A space $Y$ is called an absolute extensor for normal spaces (also sometimes solid) if, for any normal space $X$, closed subset $A$ of $X$, and map $f:A\to Y$, there exists a map $f′:X\to Y$ such that $f′|A=f$, i.e. $A\to X$ has the left lifting property with respect to the map $Y\to pt$ from $Y$ to a singleton $pt$ $$A\to B \perp Y\to pt$$
What is the analogous notion for a map $g:Y_1\to Y_2$ instead of a space $Y$? The analogous notion for maps instead of spaces is called being soft with respect to a pair of spaces $(A,B)$ where $A$ is a closed subset of a normal space $B$. (E. V. Shchepin, Soft maps of manifolds, Uspekhi Mat.
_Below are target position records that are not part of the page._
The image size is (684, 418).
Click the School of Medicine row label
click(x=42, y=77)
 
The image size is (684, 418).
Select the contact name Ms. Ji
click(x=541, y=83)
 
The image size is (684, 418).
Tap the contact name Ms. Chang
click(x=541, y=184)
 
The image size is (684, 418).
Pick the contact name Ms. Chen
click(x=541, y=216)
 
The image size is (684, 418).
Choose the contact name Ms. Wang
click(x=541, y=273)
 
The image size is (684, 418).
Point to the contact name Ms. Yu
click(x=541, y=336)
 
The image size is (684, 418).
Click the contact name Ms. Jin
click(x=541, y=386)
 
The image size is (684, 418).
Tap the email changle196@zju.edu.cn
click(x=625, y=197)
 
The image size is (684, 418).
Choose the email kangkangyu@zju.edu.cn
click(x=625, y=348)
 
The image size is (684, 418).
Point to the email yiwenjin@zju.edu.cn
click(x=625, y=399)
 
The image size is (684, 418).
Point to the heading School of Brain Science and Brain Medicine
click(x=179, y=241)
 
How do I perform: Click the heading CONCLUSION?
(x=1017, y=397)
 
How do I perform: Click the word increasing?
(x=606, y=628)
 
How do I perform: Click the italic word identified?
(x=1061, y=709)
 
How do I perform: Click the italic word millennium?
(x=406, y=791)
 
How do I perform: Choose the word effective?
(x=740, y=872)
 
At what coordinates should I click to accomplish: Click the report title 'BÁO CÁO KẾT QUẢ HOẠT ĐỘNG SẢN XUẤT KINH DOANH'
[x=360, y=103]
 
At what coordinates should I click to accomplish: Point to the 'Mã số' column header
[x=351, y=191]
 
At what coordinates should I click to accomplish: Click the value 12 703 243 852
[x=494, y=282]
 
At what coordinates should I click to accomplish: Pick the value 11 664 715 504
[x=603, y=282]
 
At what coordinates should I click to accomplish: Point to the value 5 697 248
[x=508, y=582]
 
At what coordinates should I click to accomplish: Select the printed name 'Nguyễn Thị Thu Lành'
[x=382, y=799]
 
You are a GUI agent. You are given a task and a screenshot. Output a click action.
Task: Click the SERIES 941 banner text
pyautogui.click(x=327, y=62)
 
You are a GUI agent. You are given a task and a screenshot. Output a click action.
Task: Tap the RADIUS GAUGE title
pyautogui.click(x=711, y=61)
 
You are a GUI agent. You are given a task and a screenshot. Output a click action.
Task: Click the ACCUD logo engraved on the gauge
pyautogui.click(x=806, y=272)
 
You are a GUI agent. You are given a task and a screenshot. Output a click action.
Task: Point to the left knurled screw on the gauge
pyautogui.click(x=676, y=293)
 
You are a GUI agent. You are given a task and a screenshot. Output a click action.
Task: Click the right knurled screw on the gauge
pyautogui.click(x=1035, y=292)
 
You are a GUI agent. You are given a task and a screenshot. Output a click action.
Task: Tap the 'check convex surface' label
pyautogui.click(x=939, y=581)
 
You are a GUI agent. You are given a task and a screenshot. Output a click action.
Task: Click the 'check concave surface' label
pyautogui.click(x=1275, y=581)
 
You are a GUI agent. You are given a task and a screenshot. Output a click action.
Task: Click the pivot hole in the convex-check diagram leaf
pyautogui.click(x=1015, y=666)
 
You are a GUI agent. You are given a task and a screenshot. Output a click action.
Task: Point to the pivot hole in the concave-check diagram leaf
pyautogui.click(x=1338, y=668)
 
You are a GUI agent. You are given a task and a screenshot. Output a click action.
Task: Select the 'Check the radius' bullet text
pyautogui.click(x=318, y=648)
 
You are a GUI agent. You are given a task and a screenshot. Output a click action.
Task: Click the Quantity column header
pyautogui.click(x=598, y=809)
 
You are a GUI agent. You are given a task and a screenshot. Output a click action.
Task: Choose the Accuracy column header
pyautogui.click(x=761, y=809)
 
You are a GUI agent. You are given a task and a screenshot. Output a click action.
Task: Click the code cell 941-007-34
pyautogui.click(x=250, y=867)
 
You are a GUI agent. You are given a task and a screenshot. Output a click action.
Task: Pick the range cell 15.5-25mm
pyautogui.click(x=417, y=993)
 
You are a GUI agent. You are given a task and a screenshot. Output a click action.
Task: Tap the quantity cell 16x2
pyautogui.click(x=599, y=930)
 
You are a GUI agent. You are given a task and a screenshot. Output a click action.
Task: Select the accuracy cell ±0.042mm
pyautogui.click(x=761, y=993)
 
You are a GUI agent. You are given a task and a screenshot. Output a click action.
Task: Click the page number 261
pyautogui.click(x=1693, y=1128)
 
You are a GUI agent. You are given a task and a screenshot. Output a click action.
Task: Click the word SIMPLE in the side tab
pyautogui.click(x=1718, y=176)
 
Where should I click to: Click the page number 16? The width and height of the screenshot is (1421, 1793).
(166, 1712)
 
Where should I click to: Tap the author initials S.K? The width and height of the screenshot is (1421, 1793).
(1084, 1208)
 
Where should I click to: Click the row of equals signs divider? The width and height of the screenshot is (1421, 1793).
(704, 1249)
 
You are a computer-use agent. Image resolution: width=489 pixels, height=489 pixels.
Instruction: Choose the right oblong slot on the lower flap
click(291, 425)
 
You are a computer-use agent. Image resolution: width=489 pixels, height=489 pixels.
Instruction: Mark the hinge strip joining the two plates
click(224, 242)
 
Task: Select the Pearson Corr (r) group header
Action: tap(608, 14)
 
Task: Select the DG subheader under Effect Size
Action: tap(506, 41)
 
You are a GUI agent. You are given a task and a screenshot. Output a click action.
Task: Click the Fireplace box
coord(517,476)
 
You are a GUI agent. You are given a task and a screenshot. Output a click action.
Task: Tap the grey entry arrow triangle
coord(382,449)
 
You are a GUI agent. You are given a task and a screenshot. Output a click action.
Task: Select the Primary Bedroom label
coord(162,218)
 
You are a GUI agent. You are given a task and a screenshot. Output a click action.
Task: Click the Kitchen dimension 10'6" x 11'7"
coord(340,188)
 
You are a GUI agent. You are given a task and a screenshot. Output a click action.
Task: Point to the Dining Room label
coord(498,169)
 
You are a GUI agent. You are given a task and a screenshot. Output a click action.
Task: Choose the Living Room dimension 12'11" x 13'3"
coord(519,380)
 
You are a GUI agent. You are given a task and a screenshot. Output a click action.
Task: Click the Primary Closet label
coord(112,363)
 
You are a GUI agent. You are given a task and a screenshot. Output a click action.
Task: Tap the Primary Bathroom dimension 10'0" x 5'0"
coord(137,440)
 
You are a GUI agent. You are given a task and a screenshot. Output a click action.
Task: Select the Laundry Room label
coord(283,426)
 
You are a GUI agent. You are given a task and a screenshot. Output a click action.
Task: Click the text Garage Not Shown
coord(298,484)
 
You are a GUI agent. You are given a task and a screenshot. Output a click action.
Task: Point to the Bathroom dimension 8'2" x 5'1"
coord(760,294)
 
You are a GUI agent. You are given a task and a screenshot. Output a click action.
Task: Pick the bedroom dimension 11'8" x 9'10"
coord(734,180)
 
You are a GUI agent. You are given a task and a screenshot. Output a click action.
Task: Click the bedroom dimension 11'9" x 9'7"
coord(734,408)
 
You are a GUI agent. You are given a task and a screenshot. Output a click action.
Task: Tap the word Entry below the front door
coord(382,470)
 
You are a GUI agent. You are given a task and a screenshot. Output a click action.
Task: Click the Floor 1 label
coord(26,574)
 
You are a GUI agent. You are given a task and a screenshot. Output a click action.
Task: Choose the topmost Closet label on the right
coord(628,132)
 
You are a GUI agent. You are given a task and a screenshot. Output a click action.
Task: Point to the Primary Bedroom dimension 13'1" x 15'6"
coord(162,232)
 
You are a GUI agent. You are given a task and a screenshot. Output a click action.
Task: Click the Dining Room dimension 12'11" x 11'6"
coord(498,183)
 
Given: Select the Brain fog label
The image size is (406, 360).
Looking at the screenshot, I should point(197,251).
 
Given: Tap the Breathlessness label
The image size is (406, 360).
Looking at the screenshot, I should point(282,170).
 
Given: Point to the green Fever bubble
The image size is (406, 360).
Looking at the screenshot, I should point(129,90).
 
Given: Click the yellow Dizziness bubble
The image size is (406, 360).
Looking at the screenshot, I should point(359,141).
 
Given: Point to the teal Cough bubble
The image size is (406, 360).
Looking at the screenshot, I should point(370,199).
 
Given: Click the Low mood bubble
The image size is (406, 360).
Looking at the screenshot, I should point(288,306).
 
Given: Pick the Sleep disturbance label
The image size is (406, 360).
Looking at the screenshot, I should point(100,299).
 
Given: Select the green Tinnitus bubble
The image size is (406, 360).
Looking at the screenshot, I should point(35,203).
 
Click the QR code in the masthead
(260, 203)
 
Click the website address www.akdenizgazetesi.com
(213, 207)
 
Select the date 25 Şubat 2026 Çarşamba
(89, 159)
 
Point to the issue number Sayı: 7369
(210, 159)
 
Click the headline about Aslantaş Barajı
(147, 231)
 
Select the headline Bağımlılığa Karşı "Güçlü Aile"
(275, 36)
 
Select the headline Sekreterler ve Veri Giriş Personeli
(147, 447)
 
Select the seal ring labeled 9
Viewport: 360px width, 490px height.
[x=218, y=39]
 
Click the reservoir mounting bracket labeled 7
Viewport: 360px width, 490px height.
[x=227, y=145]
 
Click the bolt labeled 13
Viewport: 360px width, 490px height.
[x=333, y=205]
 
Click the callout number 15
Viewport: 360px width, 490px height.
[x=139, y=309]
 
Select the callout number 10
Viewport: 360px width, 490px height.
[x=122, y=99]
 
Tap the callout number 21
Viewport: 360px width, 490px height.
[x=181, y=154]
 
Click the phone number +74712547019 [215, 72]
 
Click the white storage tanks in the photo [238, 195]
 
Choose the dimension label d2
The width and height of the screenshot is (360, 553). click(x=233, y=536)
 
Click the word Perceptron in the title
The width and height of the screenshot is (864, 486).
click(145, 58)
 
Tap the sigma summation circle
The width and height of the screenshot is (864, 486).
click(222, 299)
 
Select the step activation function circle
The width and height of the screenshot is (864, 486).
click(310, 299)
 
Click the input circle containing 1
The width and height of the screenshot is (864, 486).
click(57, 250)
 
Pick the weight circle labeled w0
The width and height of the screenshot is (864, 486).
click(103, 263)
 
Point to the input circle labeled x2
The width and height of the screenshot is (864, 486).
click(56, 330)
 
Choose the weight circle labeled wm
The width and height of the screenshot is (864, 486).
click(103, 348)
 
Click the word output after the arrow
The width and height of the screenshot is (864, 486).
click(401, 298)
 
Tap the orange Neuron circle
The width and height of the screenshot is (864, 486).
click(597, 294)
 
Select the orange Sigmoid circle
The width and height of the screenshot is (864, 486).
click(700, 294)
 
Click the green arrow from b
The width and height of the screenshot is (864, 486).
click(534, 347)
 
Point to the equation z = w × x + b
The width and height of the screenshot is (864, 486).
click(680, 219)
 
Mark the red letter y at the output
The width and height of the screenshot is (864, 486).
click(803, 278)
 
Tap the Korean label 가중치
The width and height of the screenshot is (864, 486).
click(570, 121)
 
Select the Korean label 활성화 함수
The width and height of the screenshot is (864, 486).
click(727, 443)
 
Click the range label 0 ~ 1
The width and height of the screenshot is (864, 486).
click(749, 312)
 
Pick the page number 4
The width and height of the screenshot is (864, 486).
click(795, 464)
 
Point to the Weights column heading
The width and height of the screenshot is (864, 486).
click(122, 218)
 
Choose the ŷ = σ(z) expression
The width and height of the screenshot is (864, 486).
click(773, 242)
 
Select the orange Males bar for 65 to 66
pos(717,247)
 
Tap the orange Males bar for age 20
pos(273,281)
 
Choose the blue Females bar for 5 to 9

Nauk, 1984, Volume 39, Issue 5(239), 209–224; \S2, Def.).
Are there any references ? Obviously a necessary condition is being a Serre acyclic fibration.
In more details:
Scchepin [ibid] calls a map $g:Y_1\to Y_2$ soft with respect to a pair of spaces $X,A$ where $A\subset X$ iff the inclusion map $i:A\to X$ has the left lifting property with respect to the map $Y\to pt$ from $Y$ to a singleton $pt$ $$A\xrightarrow{i} B \perp Y_1\xrightarrow{g} Y_2$$
What is known about this notion ?
Is a Serre fibration of sufficiently nice spaces (say, a cellular map of finite CW complexes) necessarily soft for any pair $X,A$ where $A$ is a closed subset of hereditary perfectly normal space $X$ ?
A map $p:|Y|\to Y$ from the geometric realisation of a finite simplicial complex to the simplicial complex viewed as a finite topological space, does indeed have this property, by the lifting theorem for finite spaces (Thm. 3.5, Eric Wofsey), see details of the statement in this question.